Open source software powers the entire Indian startup stack, but a single careless dependency can derail a Series B diligence or expose you to copyright claims. With the Indian Patent Office and courts increasingly engaged with software IP disputes, and acquirers demanding clean Software Bills of Materials, open source compliance is now a board-level concern. Here are the five do's and don'ts every founder must internalise in 2026.
Do: Maintain a Live Software Bill of Materials
Generate an SBOM for every product release using tools like Syft, Trivy, or your CI's native scanner. The SBOM lists every component, version, and license.
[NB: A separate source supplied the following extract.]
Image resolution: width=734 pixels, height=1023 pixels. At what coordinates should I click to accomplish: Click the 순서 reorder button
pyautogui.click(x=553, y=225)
Investor and acquirer diligence in 2026 starts with this artefact, and without one you will struggle to answer basic questions in the data room.
Do: Map Each License to a Permitted Use
Permissive licenses such as MIT, Apache 2.0, and BSD are generally safe for commercial use. Copyleft licenses like GPL and AGPL impose obligations that can require you to release derivative source code. The risk depends on how you link and distribute — a static link to GPL code in a distributed binary is very different from a Docker container running AGPL software behind a SaaS.
Don't: Mix License Categories Without Legal Review
- Avoid embedding AGPL components inside a closed-source SaaS without isolation
- Never strip license notices or attribution files from third-party code
- Do not copy snippets from Stack Overflow or GitHub without checking the license
- Reject contributor pull requests that lack a clear license declaration
Don't: Treat Open Source as Free of Cost
Open source is free of license fee, not free of obligation. Compliance, security patching, and indemnity gaps cost real engineering hours. Build a budget line for license scanning tools, an internal review committee, and an external counsel review before any major release.
Do: Build an Internal Approval Workflow
Engineers should not introduce new dependencies unilaterally. A lightweight approval workflow — pull request templates that demand license confirmation, a curated list of pre-approved packages, and a fast escalation for grey-zone licenses — keeps speed without sacrificing safety.
Conclusion
Open source compliance is a discipline, not a one-time audit. Keep an SBOM, classify licenses, isolate copyleft components, and approve new dependencies through a documented workflow. Founders who treat it as core engineering hygiene preserve enterprise value and avoid surprise legal claims at the worst possible moment.